Zudem mag ich die Perspektive, die eine Höhnische ist, da dass lyr. Ich Personen mit Mama und Papa anspricht, wirkt es somit involviert. Auch wenn es exemplarisch beobachtet, es selbst ist schon gebrochen, kennt schon den Hohn und so kann der text nicht nur als äußere Beobachtung, sondern auch als innere Erinnerung gelesen werden. Der Hohnton des Textes bewahrheitet sich damit selbst und verabscheut sich (letztlich) auch selbst mit.
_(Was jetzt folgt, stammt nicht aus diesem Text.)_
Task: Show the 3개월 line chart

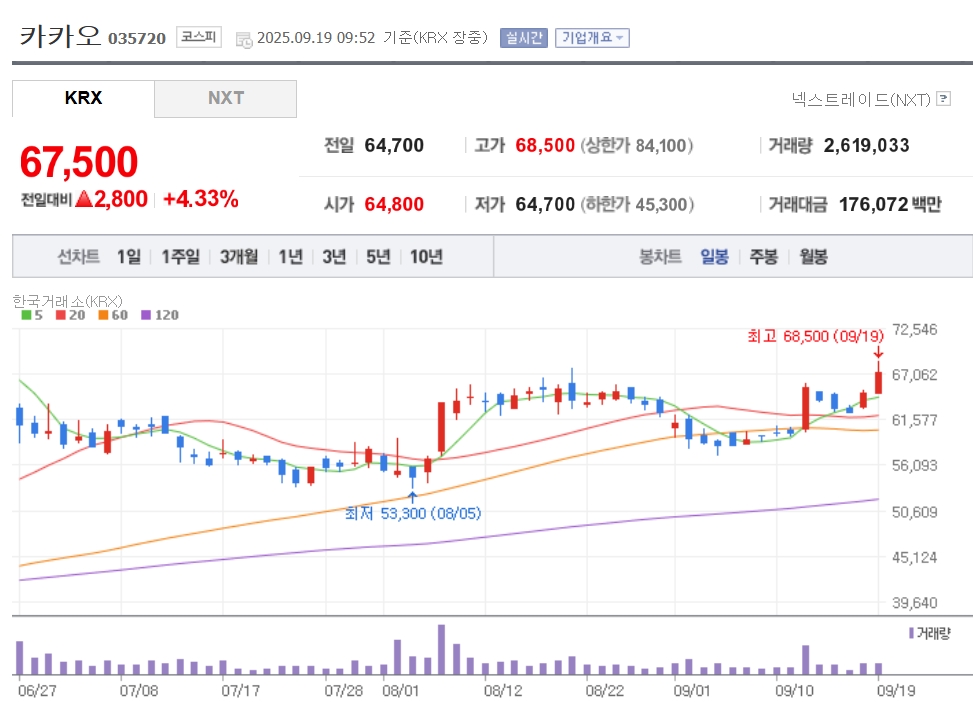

In Anlehnung an das Fest passt die Form „Ballade“, das lethargische Weiterfeiern von nichts, das „Geleier“ der Verwandten, das höhnische Lied der Musiker. Das Problem bei so feststehender Form: Sie muss von vorne bis hinten sauber ausgearbeitet sein, sonst wird es für den transportierten Inhalt schwer!
Ich mag die Bilder, die du zeichnest, das wie allerdings ist manchmal noch...
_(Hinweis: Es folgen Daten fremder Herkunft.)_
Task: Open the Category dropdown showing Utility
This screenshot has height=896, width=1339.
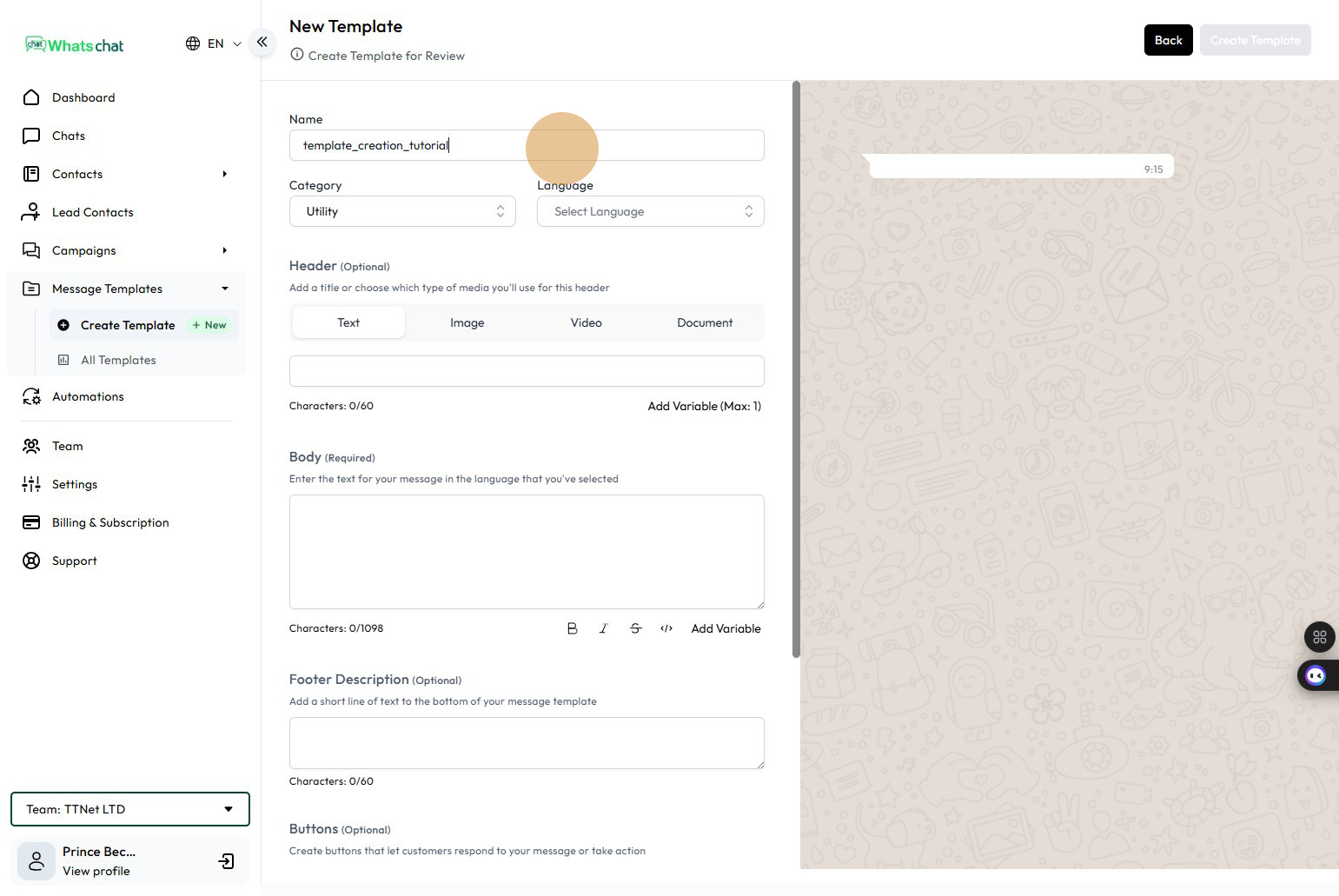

Ich schreibe keine Balladen, habe also gut Reden, meckere aber trotzdem: Bis auf eine Strophe ist zwar das Silbenschema eingehalten (9 8 9 8), Klang und Rhythmus sind an einigen Stellen trotzdem noch verbesserbar – bisher verliert sich dadurch der Inhalt des Textes für mich, ich werde missmutig, „steige aus“.

Hier meine Anmerkungen, ich mache extra keine Textvorschläge, erstens, weil ich nicht weiß, ob du so was willst, zweitens würde das ausarten, ich saß jetzt schon ziemlich lang an den Anmerkungen.

Zuerst zu der Strophe, die aus dem Metrum fällt:

Am Wiesenrand wiegen sich Lampions 9 8 9 8
Verschütten ihr wackliges Licht
Dem Kind schenkt ein alter Mann Bonbons
Das Kind lächelt artig, die Gicht

Belästigt den Mann, das Kind rotzt 8 8 8 8
und ahnt nichts: es kuschelt und lutscht
Der Alte lässt’s laufen und glotzt:
Der Nichte ist’s Kleid abgerutscht


Ich habe die Strophe davor mitkopiert, weil ich denke, weil sie für den Umbau hilfreich sein könnte. Vers vier („Das Kind lächelt artig, die Gicht“) eignet sich gut, um noch ein Wort einzuschieben und dann die Gicht in die neue Zeile zu schieben (dann also: „Gicht belästigt den Mann, das Kind rotzt = damit im Metrum). Vers drei dann einfach wieder umschalten auf 9 durch das ausgeschriebene es („Der Alte lässt es laufen und glotzt“).

Nun zum Rest:

Es gibt keinen Tag ohne nirgends (im Grunde die Zeile und der Moment, warum ich mich mit dem Gedicht beschäftige – das fängt mich, ich weiß emotional sofort, wovon der Text spricht)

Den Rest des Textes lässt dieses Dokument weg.